In 2013, when you are looking to deploy a true platform, you have to shed your self-centered approach to technology, do your homework on what are the best practices and standards that exist across your industry, and don't re-invent the wheel or try to keep things closed and proprietary, making everything you do a two-way street that benefits the entire ecosystem. This is how you establish a true platform ecossytem, one that developers will believe in and embrace.
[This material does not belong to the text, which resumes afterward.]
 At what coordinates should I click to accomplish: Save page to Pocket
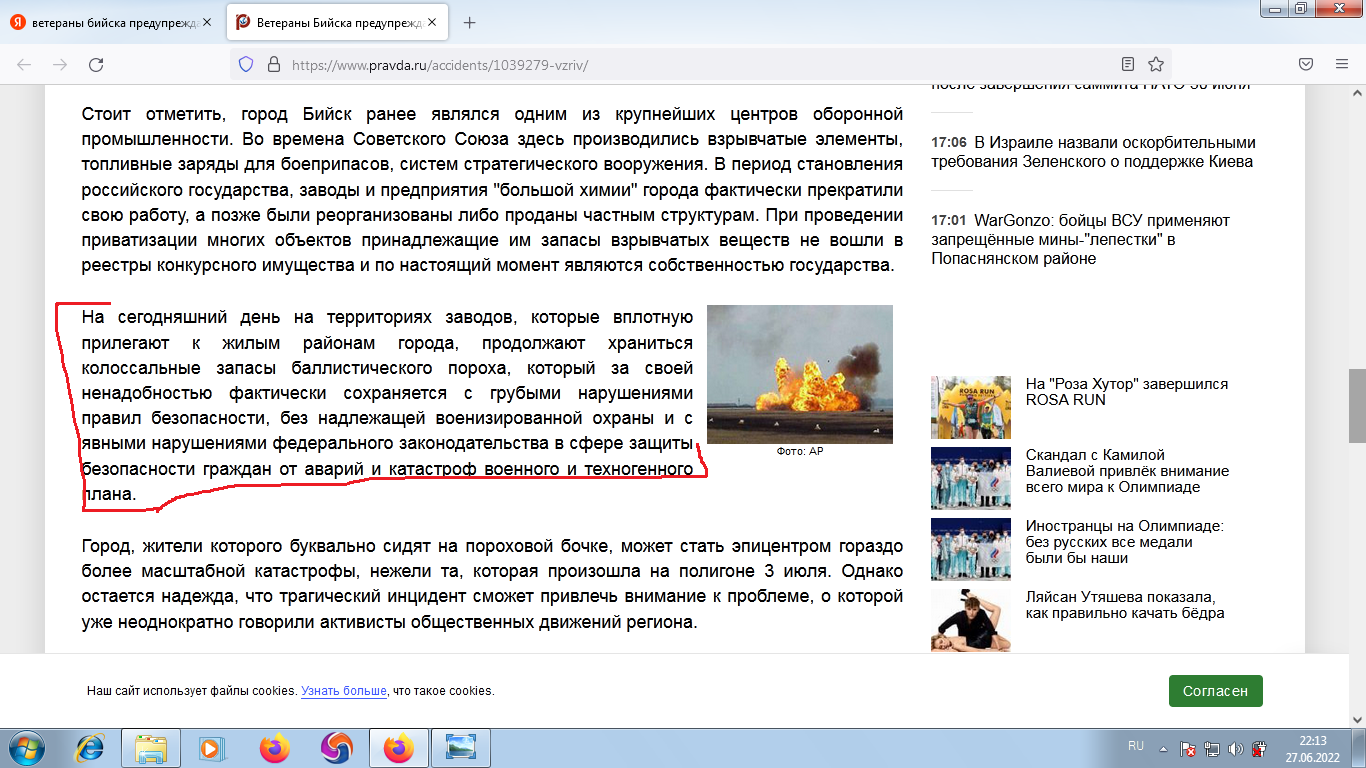tap(1306, 65)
This is what MapBox has done by building their platform around four very critical open mapping specifications:
- TileJSON - TileJSON is a standard format for describing various aspects of a map and makes for an easy entry point for loading, showing, and describing maps, allowing developers to keep track of information about maps,where their tiles are stored, their centerpoints, bounds, supported zoom levels, markers data, attribution, and more.
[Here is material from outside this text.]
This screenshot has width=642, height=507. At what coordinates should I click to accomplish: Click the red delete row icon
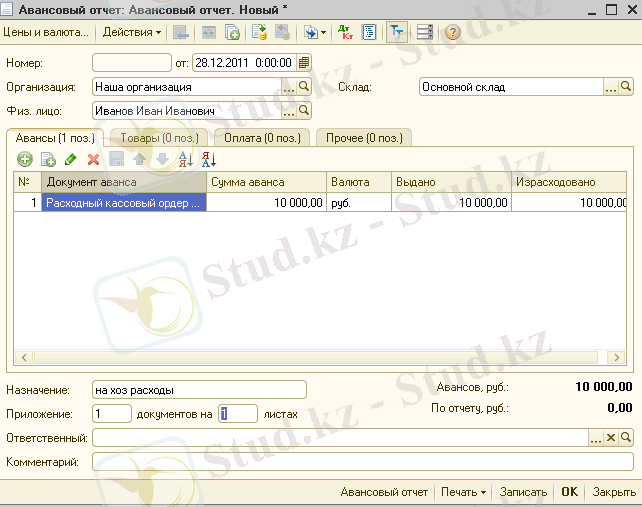coord(93,159)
- simplestyle-spec - The simplestyle spec is a practical approach to describing visual markers on a map, for styling markers and maintaining a distinction between content and visual styling can be tricky when annotating maps.
- mbtiles-spec - The mbtiles specification is an open approach to storing tiled map data in SQLite databases for immediate usage and for transfer, making invidual tiles portable and easily migrated between apps and systems.
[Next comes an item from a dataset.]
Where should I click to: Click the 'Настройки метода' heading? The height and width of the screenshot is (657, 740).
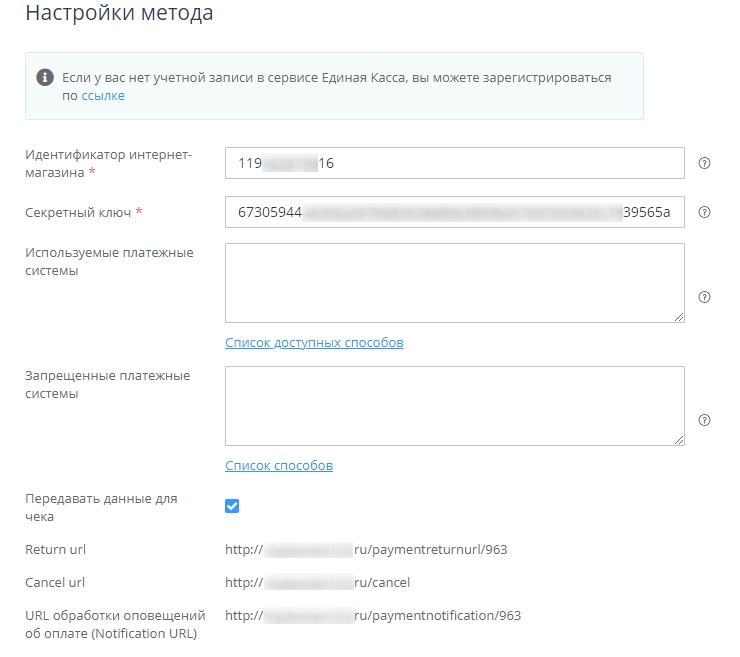(119, 14)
- utfgrid-spec - UTFGrid is a format for interactive data that uses JSON and can be transferred tile-by-tile to fit maps of any scale, allowing scalable interaction of maps within applications.
Open standards help provide grounding anchors for any platform, and MapBox is going all in, by not just employing these four open specifications--MapBox is also entirely powered by OpenStreetMap, an active community of tens of thousands of dedicated open source mappers who keep MapBox maps up to date and accurate in a real-time, crowdsourced way.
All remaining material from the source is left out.